Home From Abroad
Hugo Kijne is een Nederlandse kennis van mij, die al heel lang in de USA woont. Hij is recentelijk gepensioneerd, maar werkte in het stadsdeel Staten Island als manager van de afdeling volwasseneneducatie aan de City University van New York, de grootste stadsuniversiteit van de Verenigde Staten.
Hij woont in Hoboken, een plaatsje in New Jersey aan de ‘andere kant’ van de Hudson recht tegenover Manhattan. Heeft twee nationaliteiten, maar dat leidt in dat toch behoorlijk conservatieve land nooit tot problemen. Hij heeft een brede belangstelling, volgt de Amerikaanse politiek zeer goed en is verder ondermeer een golf- en honkballiefhebber.
Met regelmaat zal hij op mijn blog columnachtige bijdrages verzorgen onder de titel: Home From Abroad.
Hij noemt dat zelf entries.
(Door Hugo Kijne te Hoboken USA)
The following description of Narcissistic Personality Disorder (NPD) can be found on the website of the Mayo Clinic: “Narcissistic Personality Disorder is a mental disorder in which people have an inflated sense of their own importance, a deep need for admiration and a lack of empathy for others.

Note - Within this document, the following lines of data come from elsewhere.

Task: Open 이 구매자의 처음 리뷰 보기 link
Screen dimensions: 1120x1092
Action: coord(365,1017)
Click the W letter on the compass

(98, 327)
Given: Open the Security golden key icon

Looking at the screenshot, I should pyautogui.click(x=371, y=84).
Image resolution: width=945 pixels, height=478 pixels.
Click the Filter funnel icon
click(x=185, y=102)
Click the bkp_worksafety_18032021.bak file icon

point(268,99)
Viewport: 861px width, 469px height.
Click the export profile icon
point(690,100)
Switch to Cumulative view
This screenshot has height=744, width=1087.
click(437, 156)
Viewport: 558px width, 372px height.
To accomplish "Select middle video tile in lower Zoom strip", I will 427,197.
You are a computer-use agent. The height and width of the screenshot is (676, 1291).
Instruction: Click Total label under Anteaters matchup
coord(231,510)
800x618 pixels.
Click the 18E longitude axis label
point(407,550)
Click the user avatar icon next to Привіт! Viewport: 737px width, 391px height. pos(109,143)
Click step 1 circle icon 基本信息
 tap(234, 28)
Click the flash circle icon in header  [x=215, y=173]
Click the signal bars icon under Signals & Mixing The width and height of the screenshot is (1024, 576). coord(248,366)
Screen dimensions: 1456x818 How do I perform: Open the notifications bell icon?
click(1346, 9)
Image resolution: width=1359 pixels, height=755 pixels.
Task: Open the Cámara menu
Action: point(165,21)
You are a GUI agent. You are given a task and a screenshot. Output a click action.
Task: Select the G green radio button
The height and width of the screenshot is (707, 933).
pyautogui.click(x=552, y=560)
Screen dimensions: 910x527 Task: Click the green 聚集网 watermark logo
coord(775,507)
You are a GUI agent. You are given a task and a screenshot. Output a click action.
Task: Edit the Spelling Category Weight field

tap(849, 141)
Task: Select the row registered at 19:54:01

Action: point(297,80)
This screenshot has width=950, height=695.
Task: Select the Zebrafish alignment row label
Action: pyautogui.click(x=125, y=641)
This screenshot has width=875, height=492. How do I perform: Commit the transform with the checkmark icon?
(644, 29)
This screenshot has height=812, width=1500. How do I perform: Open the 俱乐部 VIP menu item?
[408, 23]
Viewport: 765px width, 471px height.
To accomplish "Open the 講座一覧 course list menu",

But behind this mask of ultra-confidence lies a fragile self-esteem that’s vulnerable to the slightest criticism.” On the PsychCentral website it says: “Narcissistic Personality Disorder is characterized by a longstanding pattern of grandiosity” and “people with NPD often display snobbish, disdainful, or patronizing attitudes. For example, an individual with this disorder may complain about a clumsy waiter’s ‘rudeness’ or ‘stupidity’ or conclude a medical evaluation with a condescending evaluation of the physician.” Wikipedia, finally, observes that people who suffer (and make others suffer) from NPD are “mentally unable to see the destructive damage they are causing to themselves and others.” NPD was first identified by psychologists in 1968, as a combination of megalomania and egocentrism.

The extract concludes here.